Some of his fiercest supporters refused to entertain the possibility of a Trump loss, or speculate on what his concession message might be, even though he entered the last days of the campaign trailing Clinton in the polls.
“I’m not even going to go there, because I think Hillary’s going to be giving the concession speech,” said Cindy Costa, a Republican National Committeewoman from South Carolina.
Robert Graham, the chairman of the Arizona Republican Party, speculated that, in the event of a loss, Trump would grudgingly accept the final outcome but stop short of calling on the nation to support Clinton’s presidency.
“If there’s no obvious fraud or rigging of the polling stations, I believe that he’ll come out and give a traditional concession, in the sense that he’ll thank the American people for giving him a shot,” Graham said.
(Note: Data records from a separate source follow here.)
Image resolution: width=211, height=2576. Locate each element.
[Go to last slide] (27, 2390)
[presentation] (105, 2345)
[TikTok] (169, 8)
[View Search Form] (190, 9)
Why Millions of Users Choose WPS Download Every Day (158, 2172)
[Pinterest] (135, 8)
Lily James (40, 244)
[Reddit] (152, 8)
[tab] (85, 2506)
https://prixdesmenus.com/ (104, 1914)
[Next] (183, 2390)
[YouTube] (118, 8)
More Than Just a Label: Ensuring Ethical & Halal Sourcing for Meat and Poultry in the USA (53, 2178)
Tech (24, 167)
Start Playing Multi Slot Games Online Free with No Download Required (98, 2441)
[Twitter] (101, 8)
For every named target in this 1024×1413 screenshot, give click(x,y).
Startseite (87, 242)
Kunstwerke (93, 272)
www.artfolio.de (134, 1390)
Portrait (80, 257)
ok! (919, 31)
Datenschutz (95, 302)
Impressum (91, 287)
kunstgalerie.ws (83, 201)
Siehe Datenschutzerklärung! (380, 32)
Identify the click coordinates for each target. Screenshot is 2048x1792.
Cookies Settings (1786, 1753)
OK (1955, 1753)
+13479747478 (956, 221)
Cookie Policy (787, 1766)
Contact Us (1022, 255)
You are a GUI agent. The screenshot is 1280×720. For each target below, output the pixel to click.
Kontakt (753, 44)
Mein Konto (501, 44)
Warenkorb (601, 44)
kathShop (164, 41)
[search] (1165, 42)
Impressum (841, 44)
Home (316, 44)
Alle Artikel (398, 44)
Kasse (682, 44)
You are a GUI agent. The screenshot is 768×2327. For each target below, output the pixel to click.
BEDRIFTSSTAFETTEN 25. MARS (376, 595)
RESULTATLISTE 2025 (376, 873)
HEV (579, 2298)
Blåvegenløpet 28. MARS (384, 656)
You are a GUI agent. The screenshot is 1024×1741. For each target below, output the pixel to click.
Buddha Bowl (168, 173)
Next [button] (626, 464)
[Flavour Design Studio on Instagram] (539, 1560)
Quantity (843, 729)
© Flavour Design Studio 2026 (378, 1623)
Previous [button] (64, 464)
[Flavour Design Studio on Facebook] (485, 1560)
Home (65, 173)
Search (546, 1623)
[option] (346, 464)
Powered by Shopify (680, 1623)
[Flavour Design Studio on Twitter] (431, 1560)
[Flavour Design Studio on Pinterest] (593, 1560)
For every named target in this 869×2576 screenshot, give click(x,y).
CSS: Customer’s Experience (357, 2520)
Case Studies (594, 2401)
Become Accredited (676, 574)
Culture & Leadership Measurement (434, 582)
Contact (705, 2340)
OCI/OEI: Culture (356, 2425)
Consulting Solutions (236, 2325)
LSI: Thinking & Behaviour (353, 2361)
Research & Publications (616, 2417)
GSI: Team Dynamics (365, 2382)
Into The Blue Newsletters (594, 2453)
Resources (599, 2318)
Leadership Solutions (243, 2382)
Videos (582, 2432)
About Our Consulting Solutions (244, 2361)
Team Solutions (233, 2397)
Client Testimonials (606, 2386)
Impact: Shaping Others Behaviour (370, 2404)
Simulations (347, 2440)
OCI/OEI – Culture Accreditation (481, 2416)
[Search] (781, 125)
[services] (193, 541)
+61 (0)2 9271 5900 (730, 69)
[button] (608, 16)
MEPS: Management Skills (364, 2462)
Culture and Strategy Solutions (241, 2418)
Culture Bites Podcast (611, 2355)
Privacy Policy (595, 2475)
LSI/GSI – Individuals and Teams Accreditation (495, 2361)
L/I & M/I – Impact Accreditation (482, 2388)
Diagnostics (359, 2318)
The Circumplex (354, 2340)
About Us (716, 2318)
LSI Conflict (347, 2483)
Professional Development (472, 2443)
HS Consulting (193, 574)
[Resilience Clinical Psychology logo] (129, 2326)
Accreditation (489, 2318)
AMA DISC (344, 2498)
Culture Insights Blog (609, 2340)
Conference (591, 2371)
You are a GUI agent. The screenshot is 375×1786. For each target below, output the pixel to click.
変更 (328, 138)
“But on the flip side of it, there’s going to be no love lost. He’s not going to be the guy who says, ‘We all need to get out and support Hillary Clinton,’” Graham added.
Democrats were less convinced that Trump would bow to tradition if Clinton won the election. And they pointed out that a defiant concession speech would represent a significant break from the past.
Tad Devine, who served as a senior adviser on Al Gore and John Kerry’s campaigns, recalled participating on a conference call between Kerry and his closest political aides the day after the 2004 election. Kerry was holed up in his Beacon Hill home with his running mate, John Edwards, and their wives. Kerry had waited to concede while the results from Ohio came in, but it was apparent that morning that he would lose.
As the advisers huddled in a room at the Copley Square Hotel in Boston, going over the final numbers with Kerry, it did not take long for him to decide what to do, said Devine, the chief strategist for Bernie Sanders’ presidential campaign.
“It was not an emotional discussion,” Devine said. “Just listening to him, it was very businesslike.” Devine wondered if Trump was capable of taking a similar approach.
“If Trump were gracious and noble [in defeat], and stood there and talked about the rule of law, he could go a long way toward convincing people to step back from the edge,” Devine said.
On the other hand, Devine said, “if he wants to light a match, and put it to the fuse and walk away on election night, he can do that.”